Investigação sobre uso de cartão corporativo
O promotor Cassio Conserino, responsável por apurar o uso indevido de recursos do Corinthians, solicitou a abertura de um inquérito policial contra Áurea Ramacciotti. A amiga do ex-presidente Andrés Sanchez é suspeita de cometer crime de lavagem de dinheiro. A solicitação do Ministério Público ocorreu após uma entrevista de Áurea ao site GE, na qual ela detalhou compras realizadas com o cartão corporativo do clube.

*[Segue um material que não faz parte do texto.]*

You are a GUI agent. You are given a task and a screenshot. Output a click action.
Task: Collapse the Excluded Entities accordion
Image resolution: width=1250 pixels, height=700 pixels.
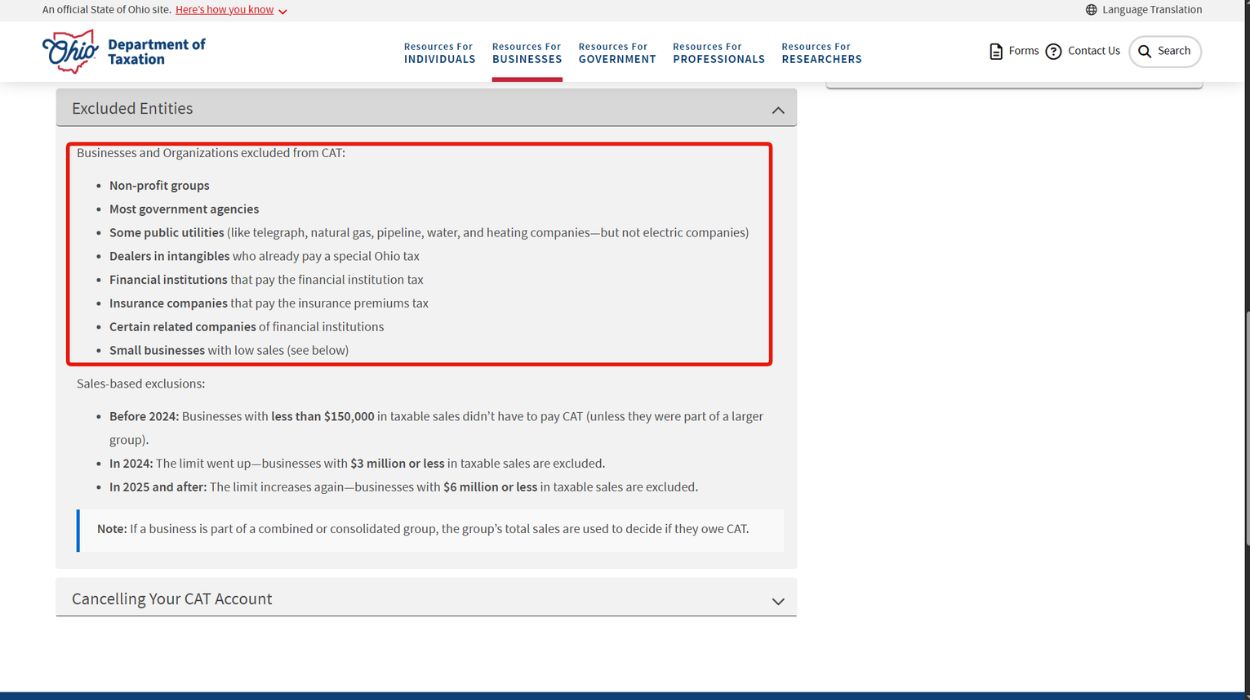pos(778,110)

Versão da defesa: confusão com cartões
Áurea Ramacciotti alegou que estava ajudando Andrés Sanchez a mobiliar um novo apartamento e, por isso, utilizou dois cartões dele, um deles corporativo do Corinthians, sem querer. Segundo ela, os cartões eram pretos e idênticos, o que teria levado à confusão. “Os dois cartões dele eram pretos com o nome dele. Ele não viu e eu também não prestei atenção. Só isso”, declarou ao GE.
Gastos e denúncia formal
As notas fiscais de duas compras, totalizando mais de R$ 12 milhões, estão em nome de Áurea. A denúncia, a qual o Estadão teve acesso, foi protocolada pelo promotor Conserino no dia 19. No documento, Andrés Sanchez e o ex-gerente financeiro Roberto Gavioli já são denunciados por lavagem de dinheiro e crimes tributários. A defesa de Andrés Sanchez expressou “perplexidade diante da nova denúncia” e reafirmou que “demonstrará a inocência” do dirigente.

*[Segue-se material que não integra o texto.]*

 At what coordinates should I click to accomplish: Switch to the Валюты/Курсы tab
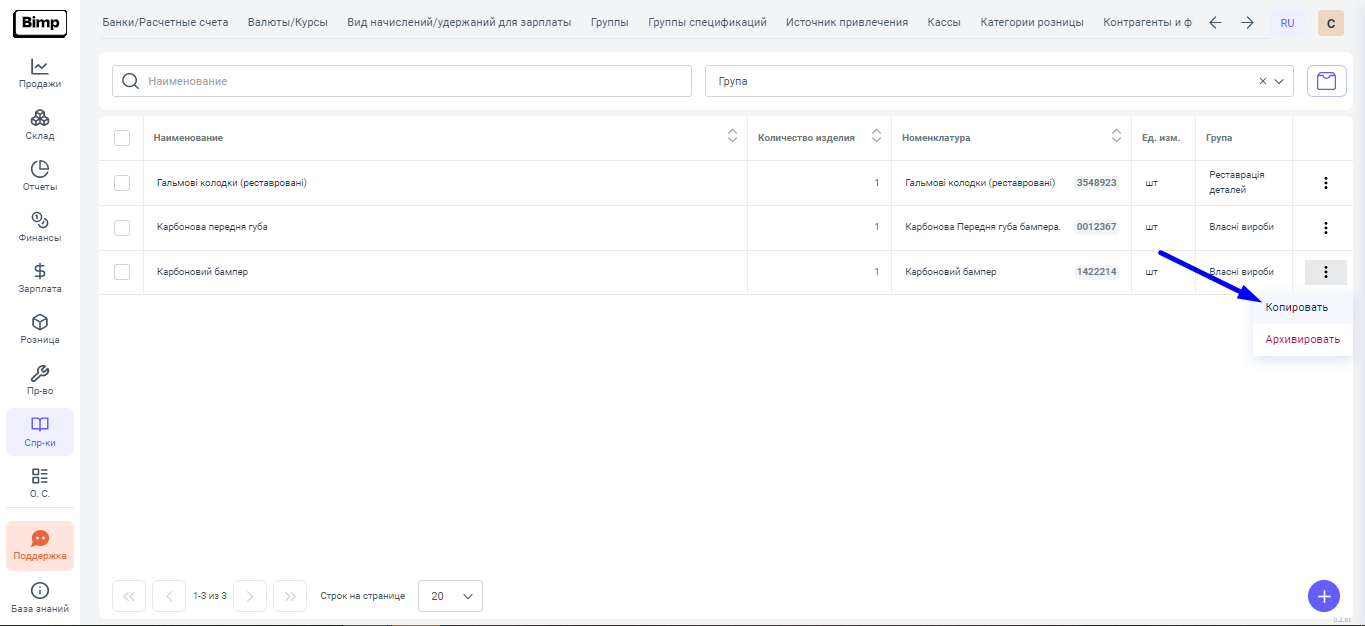pyautogui.click(x=288, y=22)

Detalhes das compras e argumento do MP
As compras incluem móveis como mesas, poltronas, cadeiras e almofadas, com entrega em um endereço residencial, e eletrodomésticos. Os valores somam R$ 7.105,89 em uma nota de agosto de 2020 e R$ 5.184,27 em outra do mesmo mês. Conserino argumenta que a ausência de nota fiscal em nome do clube ou do titular, mas em nome de terceiros, configura lavagem de dinheiro, pois o documento fiscal teria sido usado para dissimular a origem dos valores. O promotor considera o argumento da confusão com os cartões pouco convincente e quer apurar se o cartão corporativo foi usado em nome de Áurea em outras ocasiões.